The Zulu royal household’s annual budget was announced by KwaZulu-Natal premier Sihle Zikalala during his budget announcement in the provincial legislature in Pietermaritzburg on Thursday.
Zikalala’s office, which is responsible for the Royal Household Trust, was allocated a total budget of R714m for the 2019/2020 financial year. Zikalala said his office would give support to the trust, and funds would be transferred accordingly.
“His majesty the king serves as a symbol of unity in KwaZulu-Natal and continues to be the custodian of Zulu culture, an important defining character of this province,” he said.
He said the king would be supported during various important ceremonies and traditional functions in the province.

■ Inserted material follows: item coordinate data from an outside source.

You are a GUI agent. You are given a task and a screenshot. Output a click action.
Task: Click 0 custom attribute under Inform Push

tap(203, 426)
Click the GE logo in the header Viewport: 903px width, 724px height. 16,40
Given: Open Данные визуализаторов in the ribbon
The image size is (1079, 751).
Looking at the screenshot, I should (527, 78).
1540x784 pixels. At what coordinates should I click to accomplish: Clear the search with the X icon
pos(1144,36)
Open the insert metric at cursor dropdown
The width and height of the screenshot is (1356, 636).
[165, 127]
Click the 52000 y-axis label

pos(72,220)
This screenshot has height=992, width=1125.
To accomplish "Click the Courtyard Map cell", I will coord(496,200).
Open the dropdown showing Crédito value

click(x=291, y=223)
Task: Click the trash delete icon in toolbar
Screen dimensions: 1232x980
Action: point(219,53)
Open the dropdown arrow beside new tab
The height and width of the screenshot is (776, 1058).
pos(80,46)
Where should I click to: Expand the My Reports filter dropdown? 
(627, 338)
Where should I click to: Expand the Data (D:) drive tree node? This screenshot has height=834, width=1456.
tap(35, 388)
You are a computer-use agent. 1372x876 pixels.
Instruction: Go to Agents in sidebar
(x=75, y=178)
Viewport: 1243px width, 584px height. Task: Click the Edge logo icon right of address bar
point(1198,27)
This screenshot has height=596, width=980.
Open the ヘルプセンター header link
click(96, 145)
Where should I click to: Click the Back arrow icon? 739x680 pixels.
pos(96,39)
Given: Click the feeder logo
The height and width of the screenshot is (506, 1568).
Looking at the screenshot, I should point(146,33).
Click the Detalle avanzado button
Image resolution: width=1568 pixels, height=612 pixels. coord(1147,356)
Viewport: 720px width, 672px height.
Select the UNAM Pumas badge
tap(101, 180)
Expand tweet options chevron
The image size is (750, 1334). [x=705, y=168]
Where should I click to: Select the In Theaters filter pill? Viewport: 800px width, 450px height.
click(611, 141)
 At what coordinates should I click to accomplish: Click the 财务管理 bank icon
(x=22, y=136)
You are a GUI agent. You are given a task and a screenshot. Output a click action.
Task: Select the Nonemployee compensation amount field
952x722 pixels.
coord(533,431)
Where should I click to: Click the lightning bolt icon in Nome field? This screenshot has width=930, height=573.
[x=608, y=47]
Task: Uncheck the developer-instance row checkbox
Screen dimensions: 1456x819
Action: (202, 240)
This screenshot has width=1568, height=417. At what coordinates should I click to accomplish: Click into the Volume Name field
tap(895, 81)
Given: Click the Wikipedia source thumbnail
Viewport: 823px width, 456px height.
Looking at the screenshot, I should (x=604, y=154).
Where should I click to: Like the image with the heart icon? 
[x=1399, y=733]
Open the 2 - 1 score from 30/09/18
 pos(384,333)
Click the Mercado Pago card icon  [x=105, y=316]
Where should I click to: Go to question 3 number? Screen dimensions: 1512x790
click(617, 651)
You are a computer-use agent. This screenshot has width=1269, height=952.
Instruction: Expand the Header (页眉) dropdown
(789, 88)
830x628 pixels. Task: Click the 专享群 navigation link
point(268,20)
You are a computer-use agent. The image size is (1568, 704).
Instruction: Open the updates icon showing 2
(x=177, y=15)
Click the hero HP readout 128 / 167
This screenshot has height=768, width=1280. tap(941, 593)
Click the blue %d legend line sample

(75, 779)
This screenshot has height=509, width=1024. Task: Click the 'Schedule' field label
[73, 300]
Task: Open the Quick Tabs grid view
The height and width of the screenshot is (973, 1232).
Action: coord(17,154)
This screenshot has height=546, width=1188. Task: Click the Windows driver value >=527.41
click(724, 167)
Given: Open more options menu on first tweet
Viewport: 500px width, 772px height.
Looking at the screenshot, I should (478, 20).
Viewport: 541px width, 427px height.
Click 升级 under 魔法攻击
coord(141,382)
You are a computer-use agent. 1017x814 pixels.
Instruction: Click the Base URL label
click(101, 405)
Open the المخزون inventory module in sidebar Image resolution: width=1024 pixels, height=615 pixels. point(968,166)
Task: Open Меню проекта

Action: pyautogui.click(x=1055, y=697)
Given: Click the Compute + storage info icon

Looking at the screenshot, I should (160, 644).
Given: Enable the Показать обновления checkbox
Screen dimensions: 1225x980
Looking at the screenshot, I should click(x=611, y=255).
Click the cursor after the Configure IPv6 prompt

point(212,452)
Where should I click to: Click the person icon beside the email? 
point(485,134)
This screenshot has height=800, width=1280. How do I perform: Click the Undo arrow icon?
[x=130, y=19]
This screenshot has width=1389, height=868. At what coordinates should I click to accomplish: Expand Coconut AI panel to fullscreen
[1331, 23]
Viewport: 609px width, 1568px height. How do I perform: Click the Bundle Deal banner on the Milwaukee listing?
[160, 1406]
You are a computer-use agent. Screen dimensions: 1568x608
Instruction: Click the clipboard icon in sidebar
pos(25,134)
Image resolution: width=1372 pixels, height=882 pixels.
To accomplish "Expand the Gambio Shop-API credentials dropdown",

These included the official openings of the provincial legislature and the KZN house of traditional leaders.
As has been the case in the past, the provincial government would continue to support the royal household in hosting traditional events such as the annual reed dance, the first fruits ceremony (Umkhosi Woselwa), amaganu ceremonies, Umkhosi Womama and the installation of amakhosi.
Zikalala said a revenue-generation plan had been developed for the trust and was expected to be implemented this financial year.
“The plan will take advantage of public-private partnerships as catalysts for revenue generation in the long term,” said Zikalala.
The Zulu monarch, who has often come under fire for his lavish spending, has maintained that he is entitled to the money as it is derived from taxes on his subjects.
The trust was established by former KwaZulu-Natal premier S’bu Ndebele in 2007 in a bid to make the king and royal household self-sustainable and generate its own revenue, like the British royal family.
Early last year‚ it was announced that the trust would be spending R650‚000 on a brand makeover of the Zulu king. The trust said it was planning to hire US-based consulting firm B&C International to handle the rebranding.
During the official opening of the legislature last year, the king lashed out at the trust, saying it had failed and he did not benefit from it.
“I’m not getting paid from the budget of the Royal Household Trust. Maybe some people think I am getting a salary,” he said.
He told Ndebele, who was a guest at the official opening of the legislature: “I’m happy that the person who started the king’s trust is here. I know you meant well, but it did not go according to the way you wanted it to.”